Faceva la doccia da sola, nello spogliatoio dell’arbitro, prima di lui.

Oggi ha sedici anni, gioca nelle Under 17 di una squadra di serie A ed è nel giro delle rappresentative regionale. Fa gol. Ne fa tanti. È rimasta quella che palla al piede in velocità ti lascia sul posto, anche se a tratti ha la leziosità degli eletti. E questa sufficienza, insieme alle scorie dell’antica paura fisica, le fanno perdere qualche contrasto decisivo. Ma se alza la testa e la porta è nel mirino, calcia con il telecomando.

Studia quando basta, sa che deve, ma è intorno a una palla che gira tutta la sua ambizione.

Un calcio più lento, da quello praticato da più di un secolo dai maschi. Perché meno atletico: la morfologia non si può ribaltare. Ma anche più pensato. Sembra che abbiano sempre un’elaborazione in testa, lo si legge nell’espressione del volto, con o senza pallone: stanno pensando cosa fare, cosa succede, cosa succederà. Sono tutte dentro la partita. Non si distraggono.

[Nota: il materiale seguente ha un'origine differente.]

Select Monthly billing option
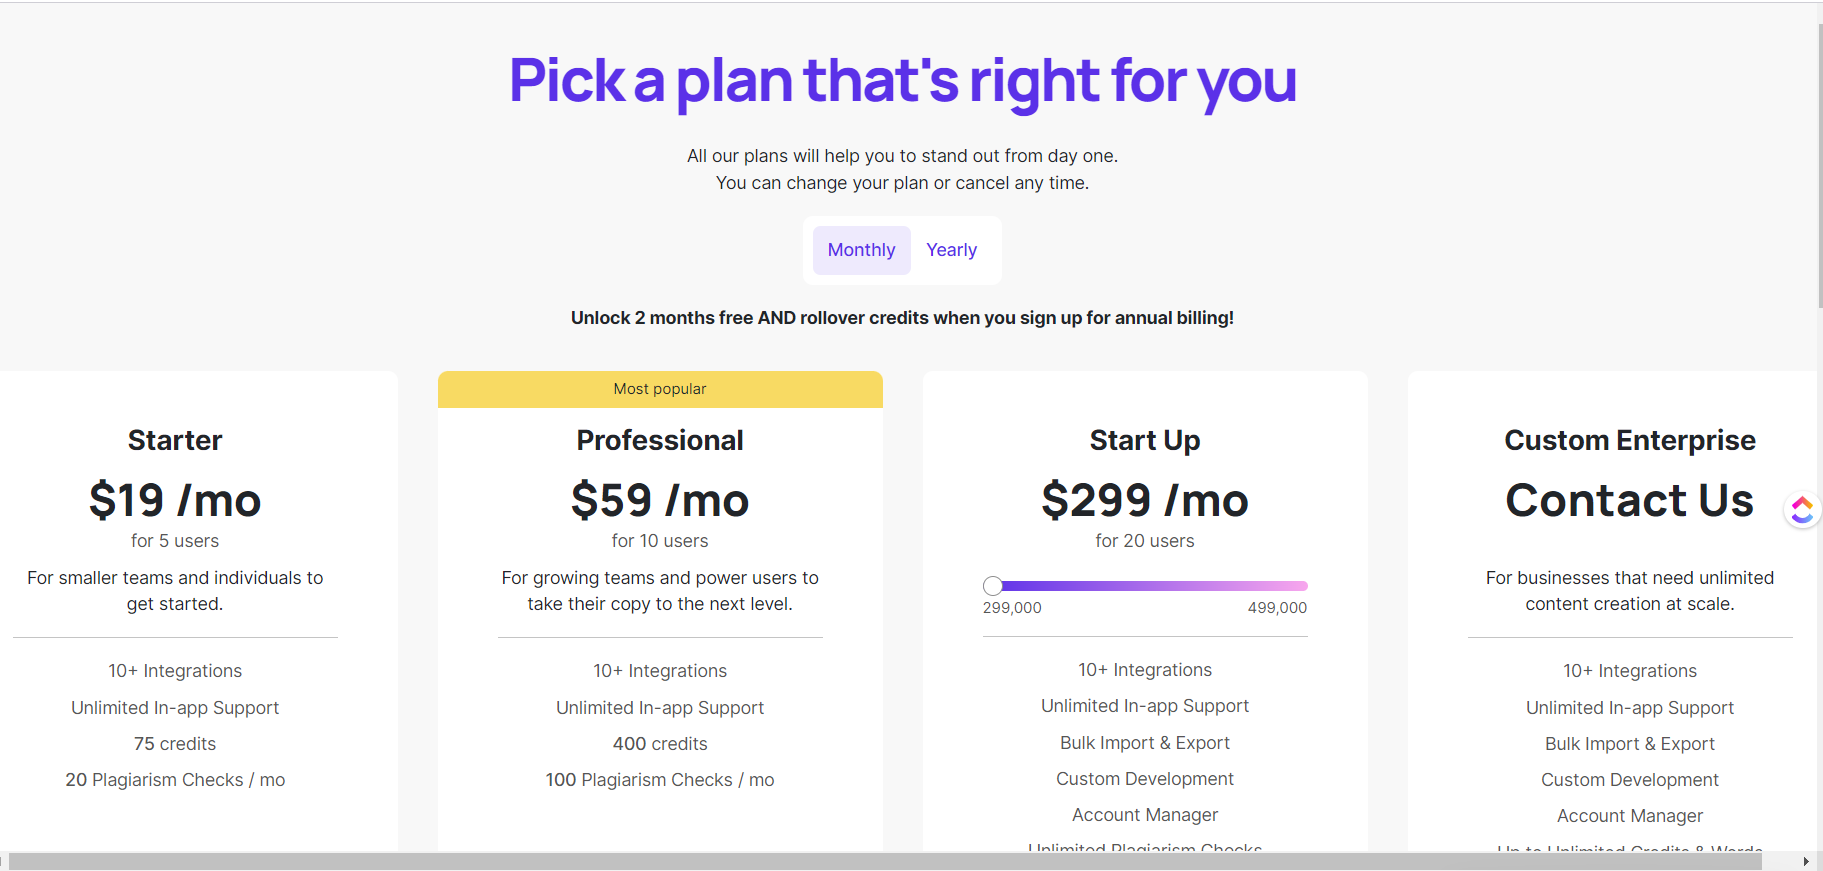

Di certo un calcio più silenzioso. In queste ragazze le imprecazioni sono rarissime, e brevi, sommesse. Così come le lamentele verso l’arbitro. Eppure su ogni pallone si buttano come se fosse l’ultimo, entrano decise, spesso in scivolata, e il verde brillante delle praterie sintetiche lascia sulle gambe depilate ricordi bruciati. Hanno sguardi di sfida, ma senza astio. Non ci sono nemiche. Avversarie che ti stanno sulle ovaie, certo, si vede, ma è come se l’essere donne le abbia allenate alla trincea, e quindi a riconoscersi complici, sempre. La sua espressione più alta, il calcio femminile non la raggiunge nella giocata eccezionale del singolo, che cambia le partite, ma nella solidarietà del passaggio; nel rispetto delle regole, comprese le tattiche; nella mancanza di primedonne, paradossalmente. Nella totale abdnegazione: le ragazze si danno, non si specchiano. E hanno quasi tutte la coda. E le code sventolano. Regalano la suggestione della corsa animale oltre il recinto.

E queste ragazze guardano i Mondiali in Francia immedesimandosi, non da groupies di qualche calciatore.

E con loro ci saranno quei genitori che hanno sposato l’ambizione sportiva delle figlie. Con una tenacia ancora più grande della loro. Se una ragazza ha la dolce malattia del football la devi portare dove può giocarlo. Dovunque sia. Ed è molto facile che sia lontano. Le società sono pochissime, non migliaia come per i maschi, che prendi la borsa e vai al primo campo nei paraggi. E questi genitori hanno gli allenamenti della figlia in agenda quotidiana, tutti i weekend blindati, capitano trasferte di centinaia di km per andare a fare un quadrangolare, e lo spostamento è nella buona volonta delle auto familiari. Questa dedizione alla causa fa la differenza. Costruisce il futuro. C’è un concorso di ostinazione enorme, una forma di eroismo, dietro ognuna di quelle ragazze italiane che si stanno giocando in Francia l’Olimpo dell’altra metà del pallone.